Le caparaçon désigne la couverture ornementale qui protégeait et revêtait le cheval de bataille au Moyen Âge. Bien plus qu'un simple tissu, cette pièce d'équipement incarnait le prestige du cavalier et de sa monture, témoignant du rang social et de la richesse guerrière de son propriétaire. Symbole d'apparat martial, le caparaçon reste une figure emblématique de l'équipement chevaleresque.
Définition et fonction historique
Le caparaçon est une housse de tissu ou de cuir qui couvre entièrement ou partiellement le corps du cheval de bataille. Au Moyen Âge, particulièrement aux XIIIe et XVe siècles, cet équipement servait une double fonction : protéger l'animal des coups d'épée et de lance lors des combats, tout en affichant les couleurs et les armoiries du guerrier. Plus le caparaçon était richement brodé ou décorés d'or et d'argent, plus il signalait l'importance du chevalier qui le portait.

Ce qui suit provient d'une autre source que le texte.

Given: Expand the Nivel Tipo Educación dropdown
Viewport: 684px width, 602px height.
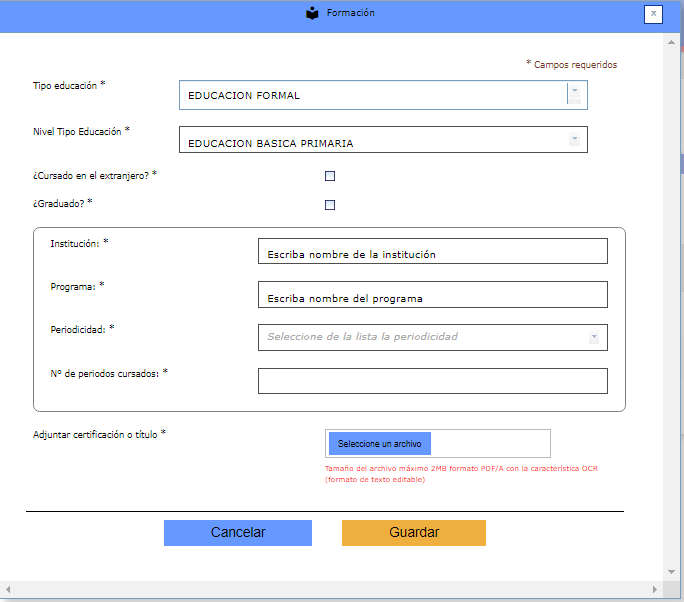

Contrairement aux harnachements défensifs des chevaux modernes, le caparaçon était avant tout un vêtement de représentation, utilisé lors des tournois, des processions et des combats de prestige. Sa complexité de fabrication en faisait un bien précieux, souvent légué d'une génération à l'autre au sein de l'aristocratie.
Ornementation et matériaux
La richesse du caparaçon reflétait directement le statut de celui qui le commandait. Les tissus employés comprenaient le velours, la soie et le lin damassé, souvent importés d'Orient. Les motifs brodés mettaient en avant les blasons, les devises personnelles et les symboles héraldiques du lignage. L'or et l'argent filés entraient largement dans la composition des broderies, tandis que certains caparaçons incorporaient des pierres précieuses ou des perles.
Les caparaçons des chevaux royaux pouvaient consommer plusieurs années de travail de brodeuses spécialisées, tant leur ornementation était minutieuse et coûteuse.
Déclin et héritage
Avec l'apparition de l'artillerie et le déclin de la cavalerie lourde au XVIe siècle, le caparaçon dans sa forme guerrière s'est progressivement effacé. Il a survécu sous forme résiduelle dans les cérémonies royales et les parades, mais son apogée se situait incontestablement à l'époque de la chevalerie du Moyen Âge central. Aujourd'hui, le caparaçon demeure un élément fascinant de l'archéologie équestre et des reconstitutions historiques, témoignant de l'importance symbolique que les sociétés médiévales accordaient au statut visible de la monture noble.